*What is required:*
Print all the records exactly, please.

*Records to use:*
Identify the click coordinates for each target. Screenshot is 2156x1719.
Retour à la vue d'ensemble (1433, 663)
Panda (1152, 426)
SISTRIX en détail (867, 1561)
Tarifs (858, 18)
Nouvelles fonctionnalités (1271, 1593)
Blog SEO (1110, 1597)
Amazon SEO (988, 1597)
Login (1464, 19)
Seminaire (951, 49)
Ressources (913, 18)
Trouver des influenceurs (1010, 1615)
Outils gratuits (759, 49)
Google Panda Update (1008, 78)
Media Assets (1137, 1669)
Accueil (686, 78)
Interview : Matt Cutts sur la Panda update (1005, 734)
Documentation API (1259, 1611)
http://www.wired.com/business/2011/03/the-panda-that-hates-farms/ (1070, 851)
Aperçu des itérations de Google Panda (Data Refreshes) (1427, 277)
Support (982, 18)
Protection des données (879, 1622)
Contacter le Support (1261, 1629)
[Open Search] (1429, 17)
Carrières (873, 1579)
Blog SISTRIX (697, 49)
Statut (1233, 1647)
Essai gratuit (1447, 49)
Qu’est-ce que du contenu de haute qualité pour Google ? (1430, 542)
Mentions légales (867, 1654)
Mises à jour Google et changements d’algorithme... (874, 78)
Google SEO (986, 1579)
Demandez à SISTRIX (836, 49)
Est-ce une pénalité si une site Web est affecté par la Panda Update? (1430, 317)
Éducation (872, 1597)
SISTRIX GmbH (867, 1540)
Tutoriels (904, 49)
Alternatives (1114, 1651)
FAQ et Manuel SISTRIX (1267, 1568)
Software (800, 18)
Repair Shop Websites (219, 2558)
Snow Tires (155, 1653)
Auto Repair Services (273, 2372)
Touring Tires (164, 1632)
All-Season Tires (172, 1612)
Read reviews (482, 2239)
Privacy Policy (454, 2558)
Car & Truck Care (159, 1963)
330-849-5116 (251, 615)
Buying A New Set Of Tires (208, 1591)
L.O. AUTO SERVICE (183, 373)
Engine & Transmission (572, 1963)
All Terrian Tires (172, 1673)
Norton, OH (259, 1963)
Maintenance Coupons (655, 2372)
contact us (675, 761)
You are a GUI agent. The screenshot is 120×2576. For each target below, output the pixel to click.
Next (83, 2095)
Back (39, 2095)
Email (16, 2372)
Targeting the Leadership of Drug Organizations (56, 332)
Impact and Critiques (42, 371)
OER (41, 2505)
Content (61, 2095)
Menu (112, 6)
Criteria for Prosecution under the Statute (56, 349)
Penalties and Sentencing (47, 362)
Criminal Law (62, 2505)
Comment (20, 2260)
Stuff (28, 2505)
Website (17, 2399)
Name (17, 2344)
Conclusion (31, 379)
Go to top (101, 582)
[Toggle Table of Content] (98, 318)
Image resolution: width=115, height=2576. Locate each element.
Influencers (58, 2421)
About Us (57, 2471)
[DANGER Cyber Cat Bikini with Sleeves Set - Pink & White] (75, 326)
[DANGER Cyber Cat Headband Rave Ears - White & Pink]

*Final answer:*
Identify the click coordinates for each target. Screenshot is 2156x1719.
Retour à la vue d'ensemble (1433, 663)
Panda (1152, 426)
SISTRIX en détail (867, 1561)
Tarifs (858, 18)
Nouvelles fonctionnalités (1271, 1593)
Blog SEO (1110, 1597)
Amazon SEO (988, 1597)
Login (1464, 19)
Seminaire (951, 49)
Ressources (913, 18)
Trouver des influenceurs (1010, 1615)
Outils gratuits (759, 49)
Google Panda Update (1008, 78)
Media Assets (1137, 1669)
Accueil (686, 78)
Interview : Matt Cutts sur la Panda update (1005, 734)
Documentation API (1259, 1611)
http://www.wired.com/business/2011/03/the-panda-that-hates-farms/ (1070, 851)
Aperçu des itérations de Google Panda (Data Refreshes) (1427, 277)
Support (982, 18)
Protection des données (879, 1622)
Contacter le Support (1261, 1629)
[Open Search] (1429, 17)
Carrières (873, 1579)
Blog SISTRIX (697, 49)
Statut (1233, 1647)
Essai gratuit (1447, 49)
Qu’est-ce que du contenu de haute qualité pour Google ? (1430, 542)
Mentions légales (867, 1654)
Mises à jour Google et changements d’algorithme... (874, 78)
Google SEO (986, 1579)
Demandez à SISTRIX (836, 49)
Est-ce une pénalité si une site Web est affecté par la Panda Update? (1430, 317)
Éducation (872, 1597)
SISTRIX GmbH (867, 1540)
Tutoriels (904, 49)
Alternatives (1114, 1651)
FAQ et Manuel SISTRIX (1267, 1568)
Software (800, 18)
Repair Shop Websites (219, 2558)
Snow Tires (155, 1653)
Auto Repair Services (273, 2372)
Touring Tires (164, 1632)
All-Season Tires (172, 1612)
Read reviews (482, 2239)
Privacy Policy (454, 2558)
Car & Truck Care (159, 1963)
330-849-5116 (251, 615)
Buying A New Set Of Tires (208, 1591)
L.O. AUTO SERVICE (183, 373)
Engine & Transmission (572, 1963)
All Terrian Tires (172, 1673)
Norton, OH (259, 1963)
Maintenance Coupons (655, 2372)
contact us (675, 761)
You are a GUI agent. The screenshot is 120×2576. For each target below, output the pixel to click.
Next (83, 2095)
Back (39, 2095)
Email (16, 2372)
Targeting the Leadership of Drug Organizations (56, 332)
Impact and Critiques (42, 371)
OER (41, 2505)
Content (61, 2095)
Menu (112, 6)
Criteria for Prosecution under the Statute (56, 349)
Penalties and Sentencing (47, 362)
Criminal Law (62, 2505)
Comment (20, 2260)
Stuff (28, 2505)
Website (17, 2399)
Name (17, 2344)
Conclusion (31, 379)
Go to top (101, 582)
[Toggle Table of Content] (98, 318)
Image resolution: width=115, height=2576. Locate each element.
Influencers (58, 2421)
About Us (57, 2471)
[DANGER Cyber Cat Bikini with Sleeves Set - Pink & White] (75, 326)
[DANGER Cyber Cat Headband Rave Ears - White & Pink]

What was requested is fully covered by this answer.